Of course a miserablist like Noah Berlatsky hates this movie, calling it “[A]n execrable fantasy about male impunity which blithely fridges its one realized female character and thinks it's funny when its hero beats a disabled man and steals his money… it’s supposed to be edgy, but how edgy is it to insist that white men obsessed with their own dicks are brilliant and should be cheered on no matter what atrocities they commit.” Slow down, buster. Who said Moondog is brilliant or admirable? Must we condone the actions of protagonists to enjoy them? Pushing unsuspecting people into pools is funny. Robbery, recklessness, assault and battery are funny—at the movies. Would any of you hesitate in calling the cops on a Moondog in the real world?

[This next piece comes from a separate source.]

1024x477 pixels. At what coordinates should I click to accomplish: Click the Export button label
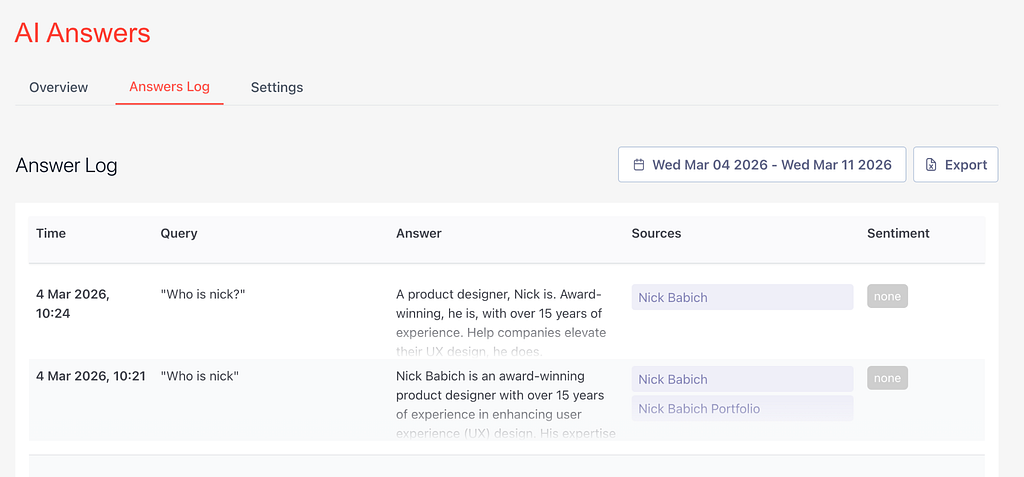click(x=965, y=165)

To quote Berlatsky (lecturing me about The Searchers), “We’re eager to make art conform to our own ideology.” Berlatsky is too busy keeping count of who’s disabled and who’s marginalized and who’s not as The Beach Bum zips along leaving no demographic unscarred. But remember, this is all in good fun. Korine is freer and more focused than ever, and he’s finally embraced silliness and slapstick on their own and for their own sake without any of the dour and leaden stretches of leering at cripples and poor white trash that clog Gummo and Julien Donkey-Boy. To call The Beach Bum "just another story about a brilliant white guy asshole that we're supposed to admire both for the brilliance and for the assholery" is giving it a lot more than it deserves.
Berlatsky shows his hand (and palms) here: "It's impossible to watch the flagrantly repulsive Moondog grope everything within reach without thinking about #MeToo and the forgive-them-because-they-make-brilliant-art attitude which made Harvey Weinstein and R. Kelly possible." Speak for yourself, sir! Systemic rape and abuse in Hollywood are not on my mind when watching an escapist fantasy like The Beach Bum, nor do I see bombs over Sarajevo or Iraq when watching a James Bond movie. The "bubbly carnality" of Isla Fisher aside, Berlatsky's pathological parsing of the sexual acts seen onscreen is so tedious and disingenuous, analyzing the merits of this movie as if it were anything other than cotton candy. Anybody with half a brain knows that a real life Moondog would be a disaster—this is why we have cinema. But we can't all have fun.
Berlatsky’s pan in The Chicago Reader is just as much of a polemic as mine, and I’m not surprised he hates it. But it doesn’t worry me a bit. The Beach Bum is gleeful and celebratory, a liberating film of little weight that has a lot to give—if you’re in a good mood.